In life, we influence people. Unknowingly. It’s the whole idea behind one-sided affection, basically. And stalkers. We don’t intend to affect people, but we do, simply by existing as someone around other people. It’s as simple as seeing someone move out of the way for you when you’re carrying a big box and being glad they did. That stranger has affected your life in some small way. I’m of the belief that that puts them somewhere in your life. But even if you don’t take that strict route, it’s hard to believe that your classmates, even the ones you can’t remember from grade school, didn’t affect you in some way.

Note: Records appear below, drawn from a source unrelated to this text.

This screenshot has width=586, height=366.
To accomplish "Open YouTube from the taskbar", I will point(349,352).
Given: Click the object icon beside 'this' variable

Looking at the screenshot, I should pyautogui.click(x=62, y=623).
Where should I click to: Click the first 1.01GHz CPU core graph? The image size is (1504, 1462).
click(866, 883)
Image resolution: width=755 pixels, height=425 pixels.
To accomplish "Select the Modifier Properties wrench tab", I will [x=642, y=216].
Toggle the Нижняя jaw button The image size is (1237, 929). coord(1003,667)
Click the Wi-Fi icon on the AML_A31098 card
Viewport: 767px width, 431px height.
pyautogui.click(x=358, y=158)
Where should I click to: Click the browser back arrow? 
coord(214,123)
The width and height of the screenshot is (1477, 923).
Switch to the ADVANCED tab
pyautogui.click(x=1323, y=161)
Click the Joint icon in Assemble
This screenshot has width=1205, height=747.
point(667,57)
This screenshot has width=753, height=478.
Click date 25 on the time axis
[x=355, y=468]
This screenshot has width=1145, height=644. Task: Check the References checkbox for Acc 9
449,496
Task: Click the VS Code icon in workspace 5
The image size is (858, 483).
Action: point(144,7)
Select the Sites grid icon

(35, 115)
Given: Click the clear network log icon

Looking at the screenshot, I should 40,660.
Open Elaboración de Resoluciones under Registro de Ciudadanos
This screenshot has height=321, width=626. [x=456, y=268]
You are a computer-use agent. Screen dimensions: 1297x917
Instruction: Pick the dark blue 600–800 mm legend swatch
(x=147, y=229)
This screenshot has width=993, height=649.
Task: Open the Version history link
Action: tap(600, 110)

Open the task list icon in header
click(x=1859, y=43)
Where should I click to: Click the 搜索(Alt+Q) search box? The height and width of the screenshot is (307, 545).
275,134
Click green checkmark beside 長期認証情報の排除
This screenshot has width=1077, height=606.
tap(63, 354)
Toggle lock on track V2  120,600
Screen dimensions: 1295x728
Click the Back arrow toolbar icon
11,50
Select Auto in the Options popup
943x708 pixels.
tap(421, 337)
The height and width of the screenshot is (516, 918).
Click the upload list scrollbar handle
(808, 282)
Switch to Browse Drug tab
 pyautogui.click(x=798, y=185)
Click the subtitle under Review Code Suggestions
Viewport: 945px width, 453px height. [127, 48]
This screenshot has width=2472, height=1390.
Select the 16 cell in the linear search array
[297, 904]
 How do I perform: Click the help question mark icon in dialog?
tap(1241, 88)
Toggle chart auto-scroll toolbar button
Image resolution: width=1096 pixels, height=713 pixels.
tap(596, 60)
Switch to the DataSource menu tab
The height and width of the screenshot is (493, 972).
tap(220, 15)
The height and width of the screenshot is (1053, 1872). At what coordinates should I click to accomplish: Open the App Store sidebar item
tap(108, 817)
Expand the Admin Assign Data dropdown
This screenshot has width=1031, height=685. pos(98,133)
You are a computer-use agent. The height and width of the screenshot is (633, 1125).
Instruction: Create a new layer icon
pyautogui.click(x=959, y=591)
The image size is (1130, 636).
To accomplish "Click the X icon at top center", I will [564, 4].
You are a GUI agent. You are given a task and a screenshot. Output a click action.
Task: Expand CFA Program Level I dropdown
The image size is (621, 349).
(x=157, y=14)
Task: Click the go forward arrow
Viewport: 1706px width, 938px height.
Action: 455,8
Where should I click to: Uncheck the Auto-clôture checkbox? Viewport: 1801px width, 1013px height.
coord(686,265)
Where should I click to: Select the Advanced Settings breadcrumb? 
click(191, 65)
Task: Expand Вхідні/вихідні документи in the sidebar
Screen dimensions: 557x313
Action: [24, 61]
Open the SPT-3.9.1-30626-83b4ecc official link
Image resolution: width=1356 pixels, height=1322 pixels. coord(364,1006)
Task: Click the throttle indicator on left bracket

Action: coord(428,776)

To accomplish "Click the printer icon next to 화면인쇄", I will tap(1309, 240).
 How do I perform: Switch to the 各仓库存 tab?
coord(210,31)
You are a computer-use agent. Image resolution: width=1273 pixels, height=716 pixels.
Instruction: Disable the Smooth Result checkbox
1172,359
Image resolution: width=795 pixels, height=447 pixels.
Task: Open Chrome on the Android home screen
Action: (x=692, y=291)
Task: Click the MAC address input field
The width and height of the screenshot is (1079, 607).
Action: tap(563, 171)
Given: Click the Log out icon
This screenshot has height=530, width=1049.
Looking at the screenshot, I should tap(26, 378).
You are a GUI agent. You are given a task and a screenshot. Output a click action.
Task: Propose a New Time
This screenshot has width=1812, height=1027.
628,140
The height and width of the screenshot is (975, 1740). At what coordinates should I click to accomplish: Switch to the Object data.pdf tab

That classmate who asked for help with the math homework. That girl that pushed you into the steel bars at recess. That parent who said your art was amazing. That teacher that told you to stop taking water from the inside to play with outside. That janitor who told you to keep working so that you can live your dreams. That boy who thought you looked funny and told you to your face. Sometimes you remember it and sometimes you don’t. But even when all those individuals pass on, those interactions are a part of you and influenced the person you became. When you meet new people, you’re passing on those people’s actions as well.
In that sense, we all live forever. Our influence continues down with humanity. Even though I wanted to create “permanent things” like blogs and books and games, even when I could barely walk and only affected my parents, I already had an impact on the human race. Just as you do.
I still worry about death. Knowing my effective immortality doesn’t mean that my death wouldn’t be tragic. We influence in life as we do in death, in what remains. I could see close friends and relatives taking time off of work or quitting their jobs. I could see my successor, the one who would replace me, decide not to come after he learned of my death on a road nearby. I could see my students having to deal with the reality of death before they should. Especially those kids who see me as a wall, strong and invincible as I pretend to be, or those kids who I’ve befriended when others wouldn’t give them a chance. Especially those who’ve seen their friends and lovers die and open themselves up to let me into their world. I don’t know how they would take my death. I hope everyone is rational and reasonable, but I worry that that’s not the case.
So I drive reasonably. I care for my health. I don’t party too hard and I’m not a huge physical risk taker. But you never know. Life is unpredictable.
If, on the off-chance I did die, 万が一, I want everyone to know that I lived a happy life. I always dreamed big, but that never stopped me from enjoying the now. Also, I’d like to be cremated.
And really, I’m immortal, as you all are, so there’d be no reason to be sad.
P.S. I really worried about publishing this because I didn’t want to give people the wrong idea. In the same vein, I hope I haven’t depressed you.
P.P.S. Super Smash Bros. comes out tomorrow!! So stoked!!